At Downpatrick Racecourse all courses are run right handed on a fairly tight track measuring nearly one mile three furlongs in circumference.
When looking at the course from where the starting line and finishing line are the same, the course bends around into its longest straight section, it then bends again to a smaller straight before the penultimate bend to a similar straight. The course then makes its home turn into a short home straight of only one furlong. The finishing posts are situated directly in front of the Grandstand.
During the national hunt season, five hurdles are laid out around the course. Unusually, there is no hurdle on the short one furlong home straight, instead, the hurdles occupy positions on the three other straight sections described above. There are six steeplechase fences.

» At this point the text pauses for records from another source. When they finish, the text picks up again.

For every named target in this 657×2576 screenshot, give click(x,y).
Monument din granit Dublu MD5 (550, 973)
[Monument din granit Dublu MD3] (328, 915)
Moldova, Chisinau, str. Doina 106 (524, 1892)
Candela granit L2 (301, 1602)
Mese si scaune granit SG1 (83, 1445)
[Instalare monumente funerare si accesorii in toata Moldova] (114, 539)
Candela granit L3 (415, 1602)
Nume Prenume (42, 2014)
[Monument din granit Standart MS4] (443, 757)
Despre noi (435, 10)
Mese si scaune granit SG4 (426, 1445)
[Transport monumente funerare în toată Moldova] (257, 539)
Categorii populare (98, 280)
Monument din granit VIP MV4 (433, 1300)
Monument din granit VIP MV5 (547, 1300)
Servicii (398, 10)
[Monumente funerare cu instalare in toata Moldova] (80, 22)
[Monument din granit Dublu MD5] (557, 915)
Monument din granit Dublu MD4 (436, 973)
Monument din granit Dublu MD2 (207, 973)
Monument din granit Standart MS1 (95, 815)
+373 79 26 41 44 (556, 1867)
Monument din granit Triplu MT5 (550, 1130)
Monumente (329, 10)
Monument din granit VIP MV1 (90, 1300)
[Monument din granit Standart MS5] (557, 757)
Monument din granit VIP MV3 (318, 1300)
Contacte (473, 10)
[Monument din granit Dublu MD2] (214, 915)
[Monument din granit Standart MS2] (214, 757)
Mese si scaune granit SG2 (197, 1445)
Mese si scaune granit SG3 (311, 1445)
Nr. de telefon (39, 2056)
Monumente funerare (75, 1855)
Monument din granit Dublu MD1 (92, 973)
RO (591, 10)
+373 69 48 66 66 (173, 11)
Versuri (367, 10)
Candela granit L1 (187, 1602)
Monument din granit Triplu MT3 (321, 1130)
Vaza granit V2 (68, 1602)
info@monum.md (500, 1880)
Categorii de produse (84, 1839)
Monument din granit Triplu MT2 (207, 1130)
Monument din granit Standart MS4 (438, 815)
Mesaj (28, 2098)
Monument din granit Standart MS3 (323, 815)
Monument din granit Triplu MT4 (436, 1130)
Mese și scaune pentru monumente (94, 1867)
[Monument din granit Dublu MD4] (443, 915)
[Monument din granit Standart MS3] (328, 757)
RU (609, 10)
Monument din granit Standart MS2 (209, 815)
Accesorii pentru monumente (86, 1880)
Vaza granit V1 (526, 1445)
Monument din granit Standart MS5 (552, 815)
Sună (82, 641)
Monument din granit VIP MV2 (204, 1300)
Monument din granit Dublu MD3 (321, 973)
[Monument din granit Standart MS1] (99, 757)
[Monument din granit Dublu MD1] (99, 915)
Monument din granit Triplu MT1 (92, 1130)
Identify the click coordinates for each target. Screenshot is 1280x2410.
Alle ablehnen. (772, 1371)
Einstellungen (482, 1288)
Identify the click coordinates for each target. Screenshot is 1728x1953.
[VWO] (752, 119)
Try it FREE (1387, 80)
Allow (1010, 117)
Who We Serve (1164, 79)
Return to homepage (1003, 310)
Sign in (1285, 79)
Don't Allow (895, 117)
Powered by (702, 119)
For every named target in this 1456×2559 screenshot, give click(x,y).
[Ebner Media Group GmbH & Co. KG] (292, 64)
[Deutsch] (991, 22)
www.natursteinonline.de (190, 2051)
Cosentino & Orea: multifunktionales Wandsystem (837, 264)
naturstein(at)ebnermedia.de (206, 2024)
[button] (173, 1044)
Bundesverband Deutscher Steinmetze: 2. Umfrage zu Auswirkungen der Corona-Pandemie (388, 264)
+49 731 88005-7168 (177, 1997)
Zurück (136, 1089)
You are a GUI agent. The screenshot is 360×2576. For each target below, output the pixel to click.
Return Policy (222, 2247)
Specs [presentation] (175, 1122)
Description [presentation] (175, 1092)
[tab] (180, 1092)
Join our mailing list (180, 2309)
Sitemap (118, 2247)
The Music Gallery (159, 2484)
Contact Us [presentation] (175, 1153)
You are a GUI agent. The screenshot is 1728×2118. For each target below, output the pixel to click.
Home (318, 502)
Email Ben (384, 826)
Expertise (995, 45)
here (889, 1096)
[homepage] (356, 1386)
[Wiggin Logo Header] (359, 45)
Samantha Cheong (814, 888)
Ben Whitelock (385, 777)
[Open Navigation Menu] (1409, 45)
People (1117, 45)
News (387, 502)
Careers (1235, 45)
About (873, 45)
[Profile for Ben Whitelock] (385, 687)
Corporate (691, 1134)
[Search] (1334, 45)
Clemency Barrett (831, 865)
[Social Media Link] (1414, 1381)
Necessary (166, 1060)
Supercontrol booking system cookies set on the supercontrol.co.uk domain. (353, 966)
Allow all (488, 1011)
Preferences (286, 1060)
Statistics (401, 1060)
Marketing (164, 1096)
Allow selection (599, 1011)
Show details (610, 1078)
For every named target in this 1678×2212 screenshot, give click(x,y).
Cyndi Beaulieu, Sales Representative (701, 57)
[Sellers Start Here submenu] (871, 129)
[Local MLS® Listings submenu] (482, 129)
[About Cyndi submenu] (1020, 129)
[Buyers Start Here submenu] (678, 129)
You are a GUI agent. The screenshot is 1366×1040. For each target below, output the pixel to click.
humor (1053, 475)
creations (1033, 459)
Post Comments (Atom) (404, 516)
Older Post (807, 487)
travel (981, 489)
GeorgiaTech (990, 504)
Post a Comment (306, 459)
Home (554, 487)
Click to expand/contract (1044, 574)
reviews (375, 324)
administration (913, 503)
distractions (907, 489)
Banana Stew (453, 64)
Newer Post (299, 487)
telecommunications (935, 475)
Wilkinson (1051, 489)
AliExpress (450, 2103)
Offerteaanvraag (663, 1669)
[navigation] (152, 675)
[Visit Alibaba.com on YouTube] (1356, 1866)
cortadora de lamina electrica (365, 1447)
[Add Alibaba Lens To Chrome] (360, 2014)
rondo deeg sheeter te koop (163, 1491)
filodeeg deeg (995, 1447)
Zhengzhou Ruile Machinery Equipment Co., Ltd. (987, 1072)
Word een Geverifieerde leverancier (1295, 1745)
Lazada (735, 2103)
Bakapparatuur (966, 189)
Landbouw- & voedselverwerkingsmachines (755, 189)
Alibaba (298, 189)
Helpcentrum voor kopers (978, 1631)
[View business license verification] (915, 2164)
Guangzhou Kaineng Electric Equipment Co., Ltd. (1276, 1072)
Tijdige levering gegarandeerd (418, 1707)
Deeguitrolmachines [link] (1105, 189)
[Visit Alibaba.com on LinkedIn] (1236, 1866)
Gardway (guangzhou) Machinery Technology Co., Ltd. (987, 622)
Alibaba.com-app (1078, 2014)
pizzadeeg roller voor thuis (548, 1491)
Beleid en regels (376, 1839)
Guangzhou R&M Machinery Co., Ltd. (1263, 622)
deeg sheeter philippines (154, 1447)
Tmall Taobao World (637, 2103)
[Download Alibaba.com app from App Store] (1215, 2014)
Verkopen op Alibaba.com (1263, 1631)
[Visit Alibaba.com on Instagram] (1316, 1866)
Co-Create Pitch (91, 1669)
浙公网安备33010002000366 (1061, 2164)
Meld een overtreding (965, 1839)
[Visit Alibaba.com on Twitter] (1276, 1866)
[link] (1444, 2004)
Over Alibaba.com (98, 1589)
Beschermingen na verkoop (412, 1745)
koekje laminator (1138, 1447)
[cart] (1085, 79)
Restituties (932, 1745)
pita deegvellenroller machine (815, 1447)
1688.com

Downpatrick Race Course has a long and interesting history. The first race meeting was originally held over 300 years ago in 1685 at the old grounds a few miles down the road from where it is situated today. Racing has continued to take place throughout the years with few interruptions since the first race. The current Racecourse is situated one mile away from the centre of the historic town of Downpatrick and racing has been held on the present course for more than 200 years.
Like many other Irish racecourses, Downpatrick boasts a great local following and crowds flock to the attractive venue whatever the weather. The racecourse itself is a tight undulating track of 1 1/4 miles. Spectators have been rewarded over the years with some memorable horses, not least of them being 1947 Aintree Grand National victor Caughoo and Rhyme & Reason Grand National Victor 1988.
The racecourse not only attracts great horses but also some influential race goers. On her visit to Northern Ireland HM the Queen Mother saw her horse Laffy, stabled with Major John Corbett beforehand, win the Ulster Grand National. Connkehely (Cathal Finnegan) actually passed the post in front. However as course commentator Michael O’Hehir had informed the crowd, Connkehely – running in a bitless bridle – had missed out a fence. The Queen Mother – separated from her security men was mobbed by well-wishers in the winners enclosure.
Downpatrick is possibly the friendliest course in Ireland with a strong local following. It has a supporters club which was formed in the early ‘70s and has raised substantial sums since its inception.